It’s hard to feel optimistic about the future when your boss steals the wages you earned picking vegetables in the blazing sun, doing back-breaking construction work, sweating over a garment factory sewing machine around the clock or pulling 12-hour shifts in a restaurant kitchen that pays no overtime.
Yet the California Chamber of Commerce has ironically proposed to “help” Californians by allowing fewer workers to recover their stolen pay.
We represent the low-wage workers who are the backbone of the economy, so we know that limiting their ability to recover wages not only harms families but lets unscrupulous companies get away with keeping stolen money rather than investing it in our local economies.
The federal Department of Labor estimates more than 350,000 California workers in low-wage jobs become victims of wage theft every week when their employers shave hours, pay less than the minimum wage, force them to work off the clock, misclassify them as independent contractors, or fail to reimburse them for mandatory expenses. A landmark UCLA study calculated that more than $1 billion in wages is stolen each year in Los Angeles alone. Wage theft also worsens income and racial inequality by taking the biggest toll on women, Latinos, African Americans and immigrants.
Holding employers and multibillion-dollar corporations accountable has been challenging for workers and state officials. Severe backlogs at some labor commissioners’ offices and a difficult recovery process often leave workers feeling the system is rigged against them.
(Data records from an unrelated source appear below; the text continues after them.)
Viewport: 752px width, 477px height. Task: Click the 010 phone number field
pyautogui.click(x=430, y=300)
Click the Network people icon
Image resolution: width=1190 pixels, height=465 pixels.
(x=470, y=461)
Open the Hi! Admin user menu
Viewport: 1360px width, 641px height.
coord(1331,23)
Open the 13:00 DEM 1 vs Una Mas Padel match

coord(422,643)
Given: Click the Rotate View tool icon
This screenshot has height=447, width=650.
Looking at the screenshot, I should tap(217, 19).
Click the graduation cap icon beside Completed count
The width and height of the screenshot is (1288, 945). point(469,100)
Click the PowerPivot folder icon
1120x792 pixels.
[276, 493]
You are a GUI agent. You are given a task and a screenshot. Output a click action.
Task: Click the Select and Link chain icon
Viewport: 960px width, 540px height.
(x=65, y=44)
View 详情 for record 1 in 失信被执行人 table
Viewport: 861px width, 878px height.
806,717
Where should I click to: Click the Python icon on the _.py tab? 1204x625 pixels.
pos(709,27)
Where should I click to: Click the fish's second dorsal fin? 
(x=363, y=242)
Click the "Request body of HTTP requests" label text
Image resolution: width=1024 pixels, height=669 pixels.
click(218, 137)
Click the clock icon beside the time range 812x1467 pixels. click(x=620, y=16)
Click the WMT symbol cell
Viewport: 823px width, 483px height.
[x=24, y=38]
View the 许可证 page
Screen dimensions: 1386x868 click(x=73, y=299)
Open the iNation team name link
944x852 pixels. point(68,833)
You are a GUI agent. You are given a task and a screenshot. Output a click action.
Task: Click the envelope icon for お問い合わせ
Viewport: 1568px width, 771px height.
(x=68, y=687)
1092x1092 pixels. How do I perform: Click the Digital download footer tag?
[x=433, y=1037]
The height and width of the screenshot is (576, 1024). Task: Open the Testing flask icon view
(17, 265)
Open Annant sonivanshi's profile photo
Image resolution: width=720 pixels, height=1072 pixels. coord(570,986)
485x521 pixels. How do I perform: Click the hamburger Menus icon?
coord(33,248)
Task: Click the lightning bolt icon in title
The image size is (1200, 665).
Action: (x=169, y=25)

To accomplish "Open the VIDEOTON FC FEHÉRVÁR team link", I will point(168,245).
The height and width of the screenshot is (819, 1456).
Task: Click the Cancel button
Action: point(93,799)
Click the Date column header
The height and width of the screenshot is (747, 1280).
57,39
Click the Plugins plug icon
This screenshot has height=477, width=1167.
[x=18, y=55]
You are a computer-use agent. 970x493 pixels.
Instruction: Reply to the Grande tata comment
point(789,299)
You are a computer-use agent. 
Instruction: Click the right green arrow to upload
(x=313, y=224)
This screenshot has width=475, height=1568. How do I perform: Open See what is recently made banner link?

Fortunately, California has taken important steps to tip the balance toward justice.
One was the 2003 Private Attorneys General Act, which allows workers to take employers to court and recover the same lost wages and penalties as the state labor commissioner. The law has resulted in millions of dollars put back in workers’ pockets and local communities. Because of its success, other states are looking at the statute as a model.
But California corporations large and small have fought to repeal or gut the act. The chamber’s latest salvo is another call to the Legislature to weaken it. Despite the misleading arguments against the statute, the truth is that the law includes many checks and balances to prevent frivolous lawsuits and focus precious court resources on workers who have been harmed. By the time a case goes to court, employers have many opportunities to correct their wrongdoing. Rarely do they try, betting instead that bringing a lawsuit will be too burdensome for workers. Settlements must be approved by a judge and reported to the state’s labor agency, hardly the unfair process characterized by the chamber.
Going to court is never a worker’s first choice, but it is a crucial way to hold cheating employers accountable. That’s why a coalition of workers’ rights advocates and labor organizations are committed to protecting workers’ access to justice.